Requirement: Please count the lines in the material below that contain the string "Task", matching case exactly, and reply with the number alone.

Dataset rows:
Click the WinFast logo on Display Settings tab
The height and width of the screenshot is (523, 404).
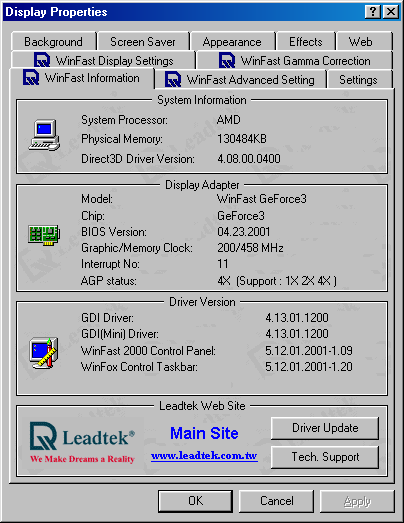(x=42, y=60)

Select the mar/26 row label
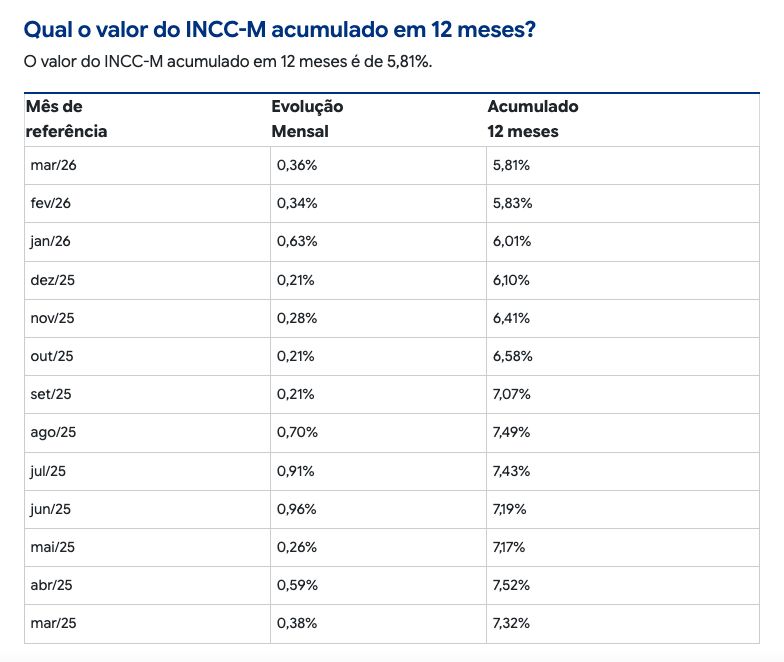(54, 165)
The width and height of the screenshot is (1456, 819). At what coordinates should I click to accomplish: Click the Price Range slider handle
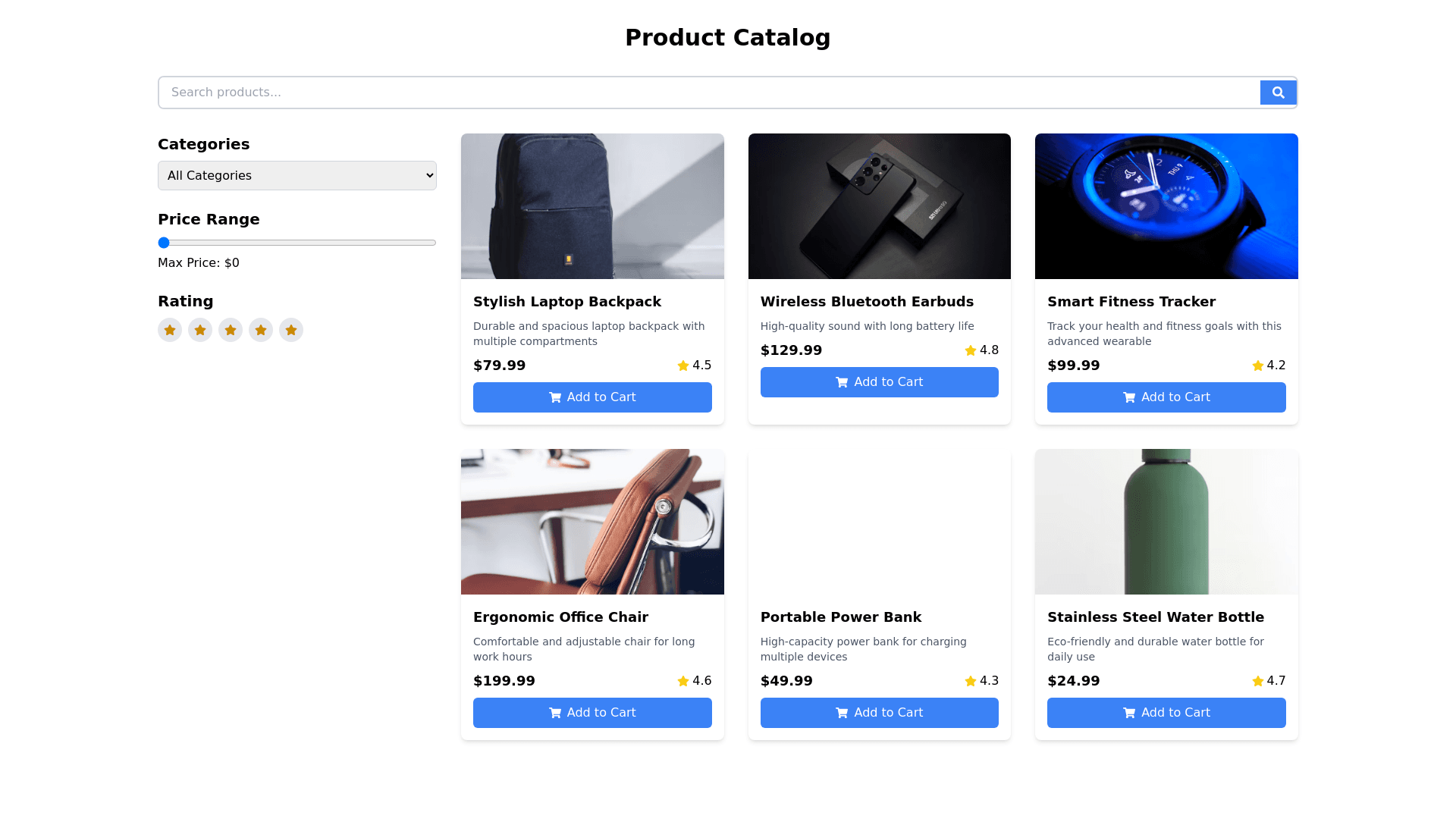coord(164,243)
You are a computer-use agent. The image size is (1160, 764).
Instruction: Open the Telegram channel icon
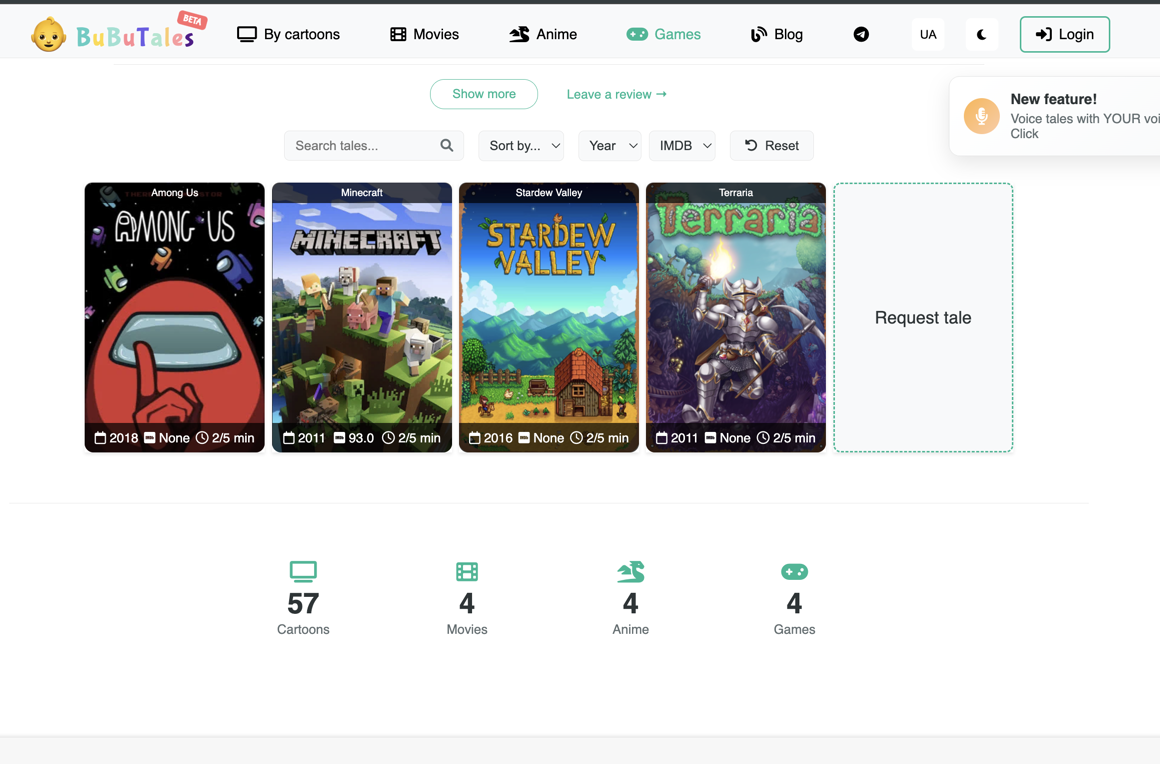point(861,34)
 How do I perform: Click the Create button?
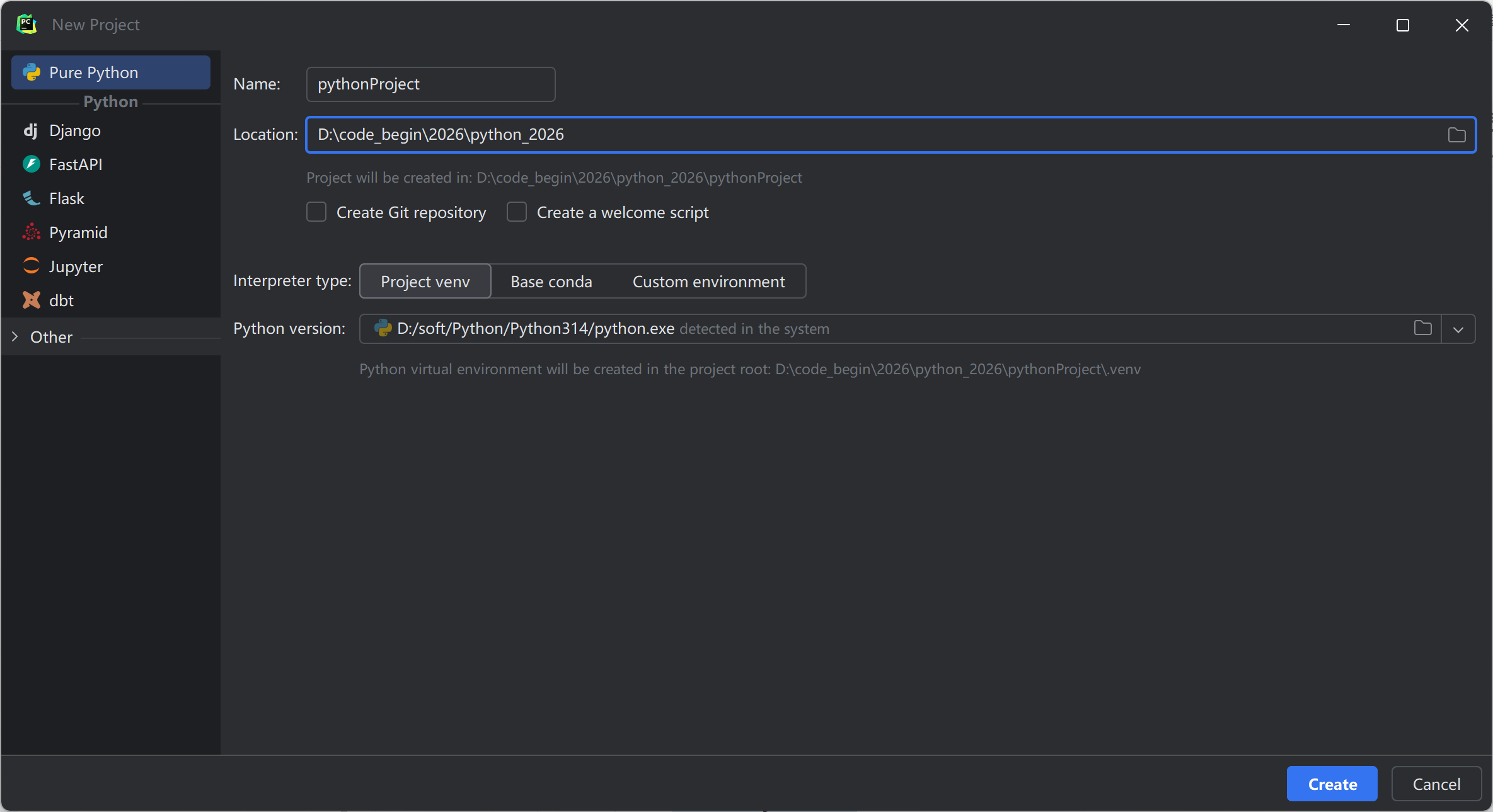click(1332, 784)
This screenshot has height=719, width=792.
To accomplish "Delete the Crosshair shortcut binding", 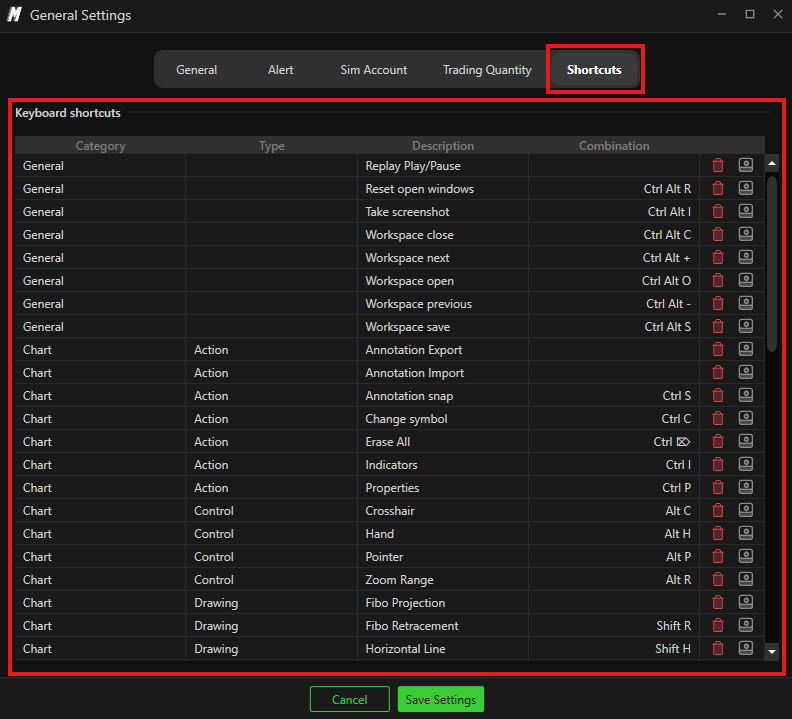I will pos(718,510).
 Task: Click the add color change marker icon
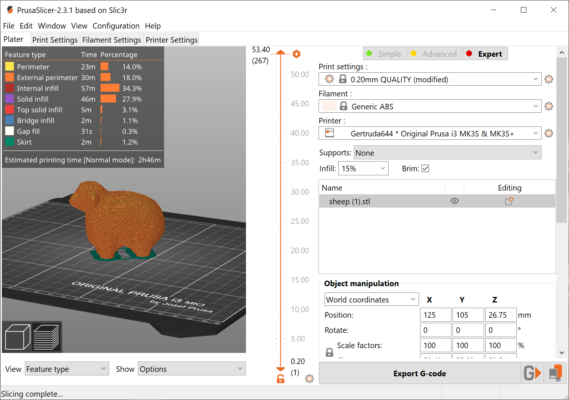(x=296, y=54)
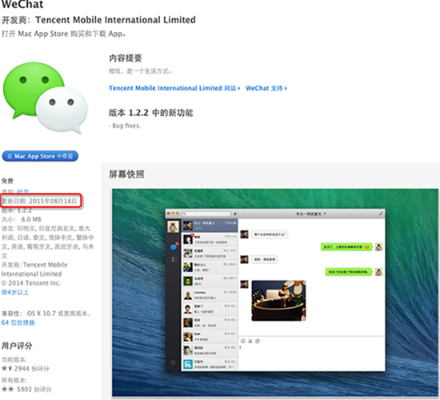
Task: Click the send-file folder icon above message input
Action: 257,341

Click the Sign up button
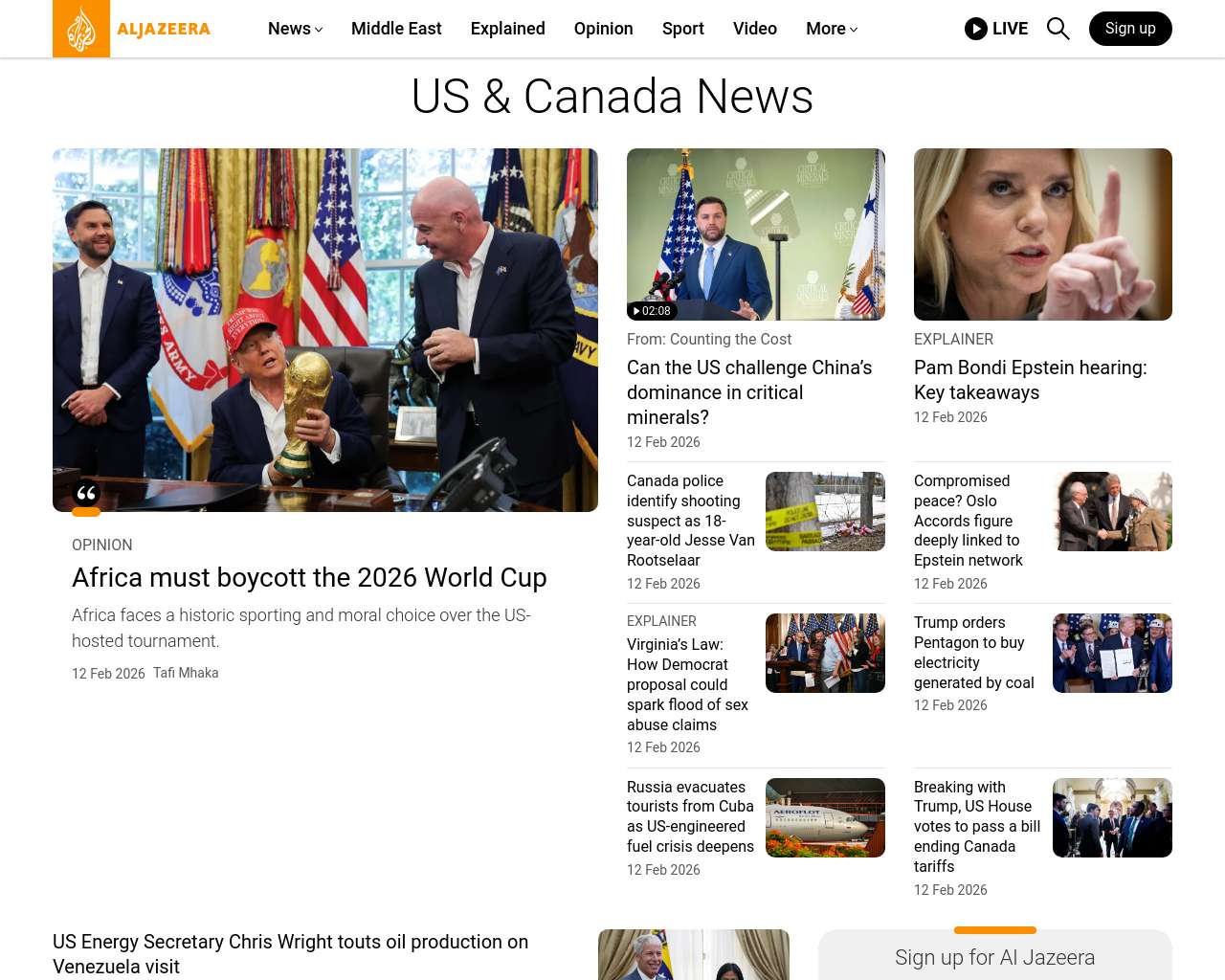pos(1129,29)
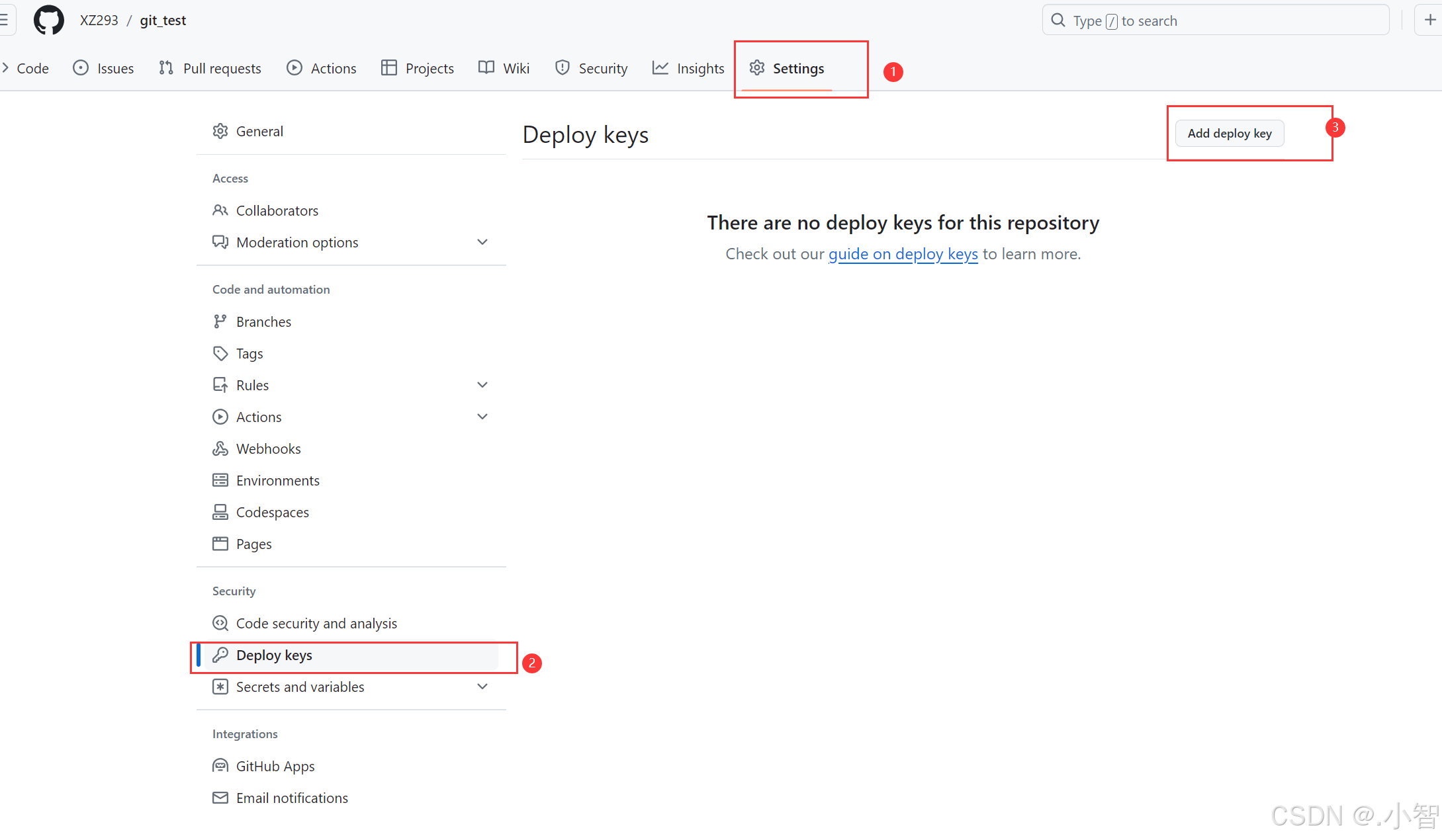Click the Codespaces sidebar icon
The width and height of the screenshot is (1442, 840).
tap(220, 512)
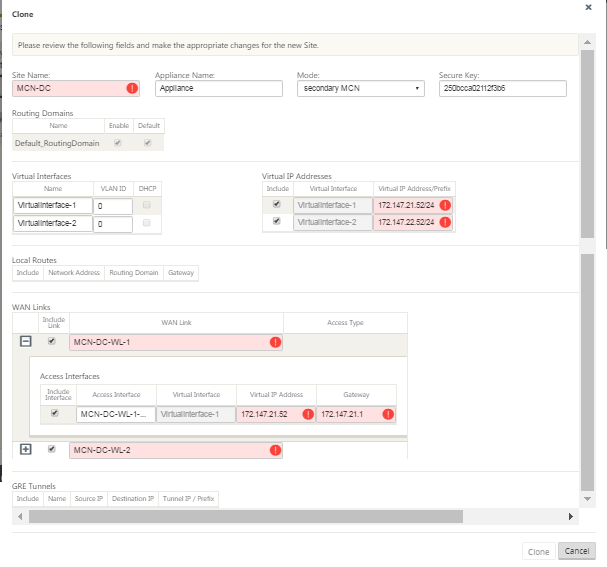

The answer: 2